A Boeing 737 MAX airplane lands after a test flight at Boeing Field in Seattle, Washington, on June 29, 2020. (Photo: Agencies)
BEIJING -- China's civil aviation regulator said on Wednesday it had finished the inspection of the country's Boeing 737 jets affected by a recent emergency directive issued by the US Federal Aviation Administration (FAA) concerning engine risks.
The FAA's emergency airworthiness directive, issued on July 23, ordered inspections of the engine bleed air 5th-stage check valves on Boeing 737NG (models 737-600, -700, -800, -900) and 737CL (models 737-300, -400, -500) aircraft.

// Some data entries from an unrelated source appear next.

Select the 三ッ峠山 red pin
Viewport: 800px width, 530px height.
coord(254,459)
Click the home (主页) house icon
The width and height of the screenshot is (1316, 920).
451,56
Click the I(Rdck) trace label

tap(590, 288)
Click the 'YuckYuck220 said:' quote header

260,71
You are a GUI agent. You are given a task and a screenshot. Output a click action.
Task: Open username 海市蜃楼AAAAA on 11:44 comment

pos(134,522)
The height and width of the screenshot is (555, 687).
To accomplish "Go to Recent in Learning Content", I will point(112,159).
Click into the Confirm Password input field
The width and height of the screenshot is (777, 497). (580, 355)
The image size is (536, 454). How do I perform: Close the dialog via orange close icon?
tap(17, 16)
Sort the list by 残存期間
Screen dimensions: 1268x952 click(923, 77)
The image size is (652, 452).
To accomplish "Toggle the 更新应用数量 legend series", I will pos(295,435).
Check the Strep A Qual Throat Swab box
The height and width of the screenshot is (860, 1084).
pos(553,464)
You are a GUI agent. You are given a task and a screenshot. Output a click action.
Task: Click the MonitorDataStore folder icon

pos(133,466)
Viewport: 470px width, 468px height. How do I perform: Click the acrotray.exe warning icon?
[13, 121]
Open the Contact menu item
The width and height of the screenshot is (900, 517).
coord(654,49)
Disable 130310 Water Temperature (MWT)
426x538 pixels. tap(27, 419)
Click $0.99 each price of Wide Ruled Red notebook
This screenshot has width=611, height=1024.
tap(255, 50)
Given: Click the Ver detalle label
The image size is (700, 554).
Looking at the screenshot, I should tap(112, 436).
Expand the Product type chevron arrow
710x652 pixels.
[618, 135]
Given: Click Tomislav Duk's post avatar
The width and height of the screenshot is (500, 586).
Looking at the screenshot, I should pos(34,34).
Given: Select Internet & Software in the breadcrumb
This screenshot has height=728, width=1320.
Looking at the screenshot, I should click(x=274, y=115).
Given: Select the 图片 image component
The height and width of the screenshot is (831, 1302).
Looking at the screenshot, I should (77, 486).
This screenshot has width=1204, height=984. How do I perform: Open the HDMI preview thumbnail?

Corrosion of these valves during airplane storage could result in a dual-engine power loss without the ability to restart, according to the FAA directive. The grounded Boeing 737 Max was not included in the ordered inspection, it said.
The Civil Aviation Administration of China (CAAC) said it issued its own emergency airworthiness directive on July 24, ordering domestic airlines to check the valves on Boeing 737NG and 737CL aircraft that have been parked for more than six days and operated no more than 10 flight cycles.
Of all the 1,397 737NG and 737CL Boeing airplanes in China, 73 were found to require inspections, the CAAC said. By 5 pm on Tuesday, 70 of them had been deemed safe and had resumed operations, it added.
The remaining three jets will have their check valves replaced before their next flight, the CAAC said.